Short task:
Reproduce the items below verbatim, from the start of the items through the line containing "pos(714,40)", including that line. Omit the pictures.

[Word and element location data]
------------
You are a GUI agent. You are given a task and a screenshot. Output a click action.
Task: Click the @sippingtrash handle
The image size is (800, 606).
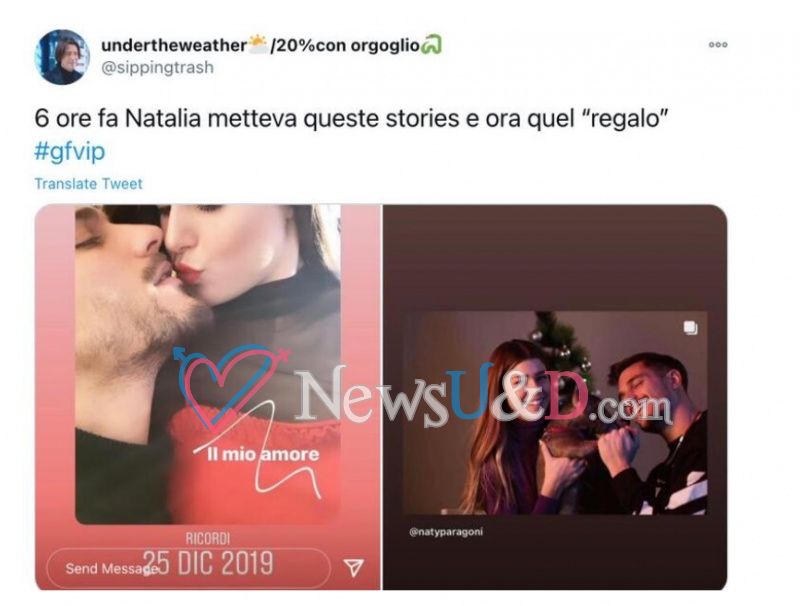click(157, 68)
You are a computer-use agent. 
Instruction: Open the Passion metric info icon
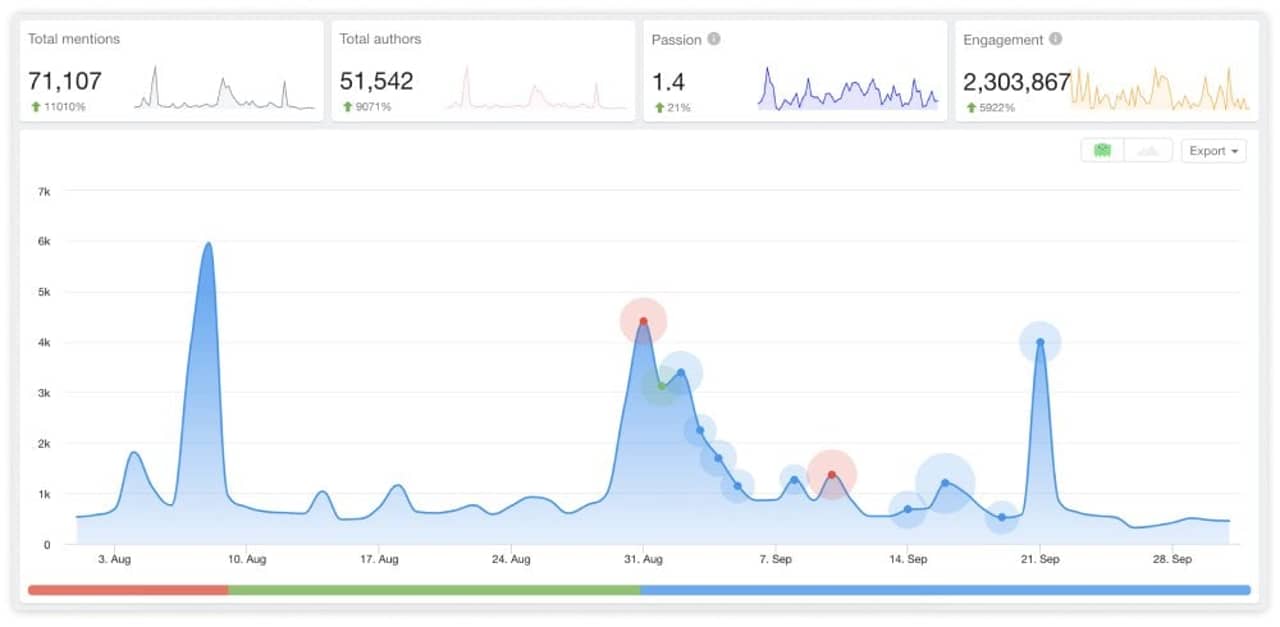pos(714,40)
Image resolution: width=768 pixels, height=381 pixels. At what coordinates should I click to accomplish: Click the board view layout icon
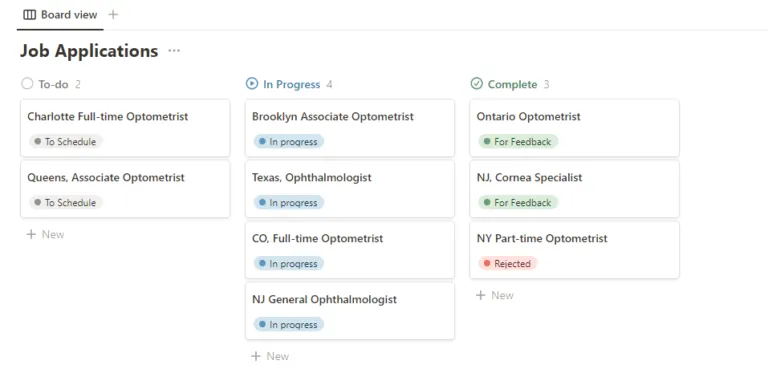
------------
Result below:
You are a GUI agent. You are given a task and a screenshot. Output a click action.
Task: Click the @sippingtrash handle
The image size is (800, 606).
click(157, 68)
You are a computer-use agent. 
Instruction: Open the Passion metric info icon
pos(714,40)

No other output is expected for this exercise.